Neben dem sportlichen Grundtalent und Ehrgeiz ist bei uns besonders wichtig, dass die Jungs mit Bodenständigkeit, Demut und Anstand an die Sache ran gehen. Ohrringe und Rollkoffer sowie Zopf sind bei uns eher nicht so gefragt. Wesentlich wichtiger sind hier die Noten in der Schule und vor allem die soziale Bewertung.

Einige spätere Profis haben am Merkur CUP teilgenommen, darunter Ihr Sohn Markus 2001. Wie haben Sie seine Teilnahme erlebt?

Er hat seinerzeit noch für Holzkirchen gespielt und schon damals war die hohe Wertschätzung aller Orten für diesen CUP spürbar.

Kann man in dem Alter schon erkennen, ob ein Spieler das Zeug zum Profi hat?

Wenn man genau hinschaut und diese Zeiten selbst schon mal erlebt hat, sieht man sehr viel, natürlich noch nicht alles. Aber alleine an der Körpersprache und am Willen kann man definitiv eine Tendenz erkennen.

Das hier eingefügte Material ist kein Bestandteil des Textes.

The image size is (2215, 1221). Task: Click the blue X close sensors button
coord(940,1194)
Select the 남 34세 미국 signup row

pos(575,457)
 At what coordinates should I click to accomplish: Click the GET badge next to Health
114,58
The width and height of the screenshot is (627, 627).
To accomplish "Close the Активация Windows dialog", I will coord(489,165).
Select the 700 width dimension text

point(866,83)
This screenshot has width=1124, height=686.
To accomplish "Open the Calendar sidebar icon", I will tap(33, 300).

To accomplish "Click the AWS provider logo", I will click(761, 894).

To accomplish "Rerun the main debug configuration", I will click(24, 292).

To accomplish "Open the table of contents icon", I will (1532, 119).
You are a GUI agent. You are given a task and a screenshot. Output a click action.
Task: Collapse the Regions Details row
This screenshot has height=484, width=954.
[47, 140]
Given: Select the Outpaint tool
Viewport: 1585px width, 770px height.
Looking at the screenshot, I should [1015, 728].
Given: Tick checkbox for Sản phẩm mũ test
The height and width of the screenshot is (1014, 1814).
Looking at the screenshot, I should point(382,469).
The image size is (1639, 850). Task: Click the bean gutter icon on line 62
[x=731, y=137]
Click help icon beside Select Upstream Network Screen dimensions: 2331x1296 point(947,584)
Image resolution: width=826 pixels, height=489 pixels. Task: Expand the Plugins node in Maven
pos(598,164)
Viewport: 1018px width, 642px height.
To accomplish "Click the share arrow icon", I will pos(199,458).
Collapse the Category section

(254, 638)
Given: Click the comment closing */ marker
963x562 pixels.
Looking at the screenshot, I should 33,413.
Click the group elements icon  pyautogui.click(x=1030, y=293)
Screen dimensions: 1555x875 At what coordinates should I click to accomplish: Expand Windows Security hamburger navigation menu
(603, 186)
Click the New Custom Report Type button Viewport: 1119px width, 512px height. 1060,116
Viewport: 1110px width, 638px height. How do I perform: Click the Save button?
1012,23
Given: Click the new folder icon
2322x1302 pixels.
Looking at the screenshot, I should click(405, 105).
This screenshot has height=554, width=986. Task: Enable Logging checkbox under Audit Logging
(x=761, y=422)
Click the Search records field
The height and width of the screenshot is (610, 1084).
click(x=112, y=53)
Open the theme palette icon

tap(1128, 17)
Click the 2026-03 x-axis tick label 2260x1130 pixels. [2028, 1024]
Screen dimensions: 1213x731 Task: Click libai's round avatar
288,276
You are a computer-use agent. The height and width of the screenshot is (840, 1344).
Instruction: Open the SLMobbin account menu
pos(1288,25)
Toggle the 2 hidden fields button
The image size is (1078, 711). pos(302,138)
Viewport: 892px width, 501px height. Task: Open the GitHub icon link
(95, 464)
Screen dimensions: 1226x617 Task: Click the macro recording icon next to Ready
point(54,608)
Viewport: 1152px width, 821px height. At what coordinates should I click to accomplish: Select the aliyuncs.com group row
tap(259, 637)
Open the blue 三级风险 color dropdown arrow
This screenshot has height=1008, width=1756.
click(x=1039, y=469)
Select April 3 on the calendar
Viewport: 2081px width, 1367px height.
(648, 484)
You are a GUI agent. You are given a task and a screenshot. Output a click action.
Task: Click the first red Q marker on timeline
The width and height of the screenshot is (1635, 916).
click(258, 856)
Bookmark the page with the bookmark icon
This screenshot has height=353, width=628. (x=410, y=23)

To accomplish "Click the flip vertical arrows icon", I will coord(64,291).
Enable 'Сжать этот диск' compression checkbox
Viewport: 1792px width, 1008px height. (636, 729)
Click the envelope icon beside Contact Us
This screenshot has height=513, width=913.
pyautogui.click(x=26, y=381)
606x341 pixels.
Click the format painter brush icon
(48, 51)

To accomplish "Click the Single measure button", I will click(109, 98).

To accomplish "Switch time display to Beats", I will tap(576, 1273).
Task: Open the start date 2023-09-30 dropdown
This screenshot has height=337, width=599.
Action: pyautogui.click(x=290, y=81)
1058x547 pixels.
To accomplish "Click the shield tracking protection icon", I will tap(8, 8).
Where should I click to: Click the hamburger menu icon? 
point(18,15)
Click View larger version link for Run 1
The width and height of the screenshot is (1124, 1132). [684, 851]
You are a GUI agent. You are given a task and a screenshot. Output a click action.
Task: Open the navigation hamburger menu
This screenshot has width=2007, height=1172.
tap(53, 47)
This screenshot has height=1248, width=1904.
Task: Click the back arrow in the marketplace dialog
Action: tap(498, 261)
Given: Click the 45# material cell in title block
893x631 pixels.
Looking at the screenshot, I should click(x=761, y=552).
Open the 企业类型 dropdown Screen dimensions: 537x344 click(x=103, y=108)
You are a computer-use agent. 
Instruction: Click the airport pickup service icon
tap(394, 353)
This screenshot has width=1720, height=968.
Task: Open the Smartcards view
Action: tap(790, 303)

Welchen Einfluss kann so ein Turnier auf die Entwicklung eines Fußballers haben?

In diesem Alter stehen die Jungs und Mädels ja erst am Anfang, aber wer sich hier schon durchsetzt beziehungsweise in den Vordergrund spielt, hat schon eine gewisse Fantasie für die Zukunft.

Im Juli findet das Finale im Sportpark Unterhaching statt. Was können die teilnehmenden Mannschaften dort erwarten?

Auf alle Fälle Top-Bedingungen und eine tolle Atmosphäre im Stadion.

Wie sehen Sie die Chancen, dass der Unterhachinger Nachwuchs in diesem Jahr zum vierten Mal den Merkur CUP gewinnt?

Wir sind mittlerweile auf Augenhöhe mit den Großen und haben sicherlich alle Chancen, den nächsten Coup zu landen, aber die Konkurrenz wird alles in die Waagschale werfen, damit das Unterhachinger „Finale dahoam“ anders ausgeht.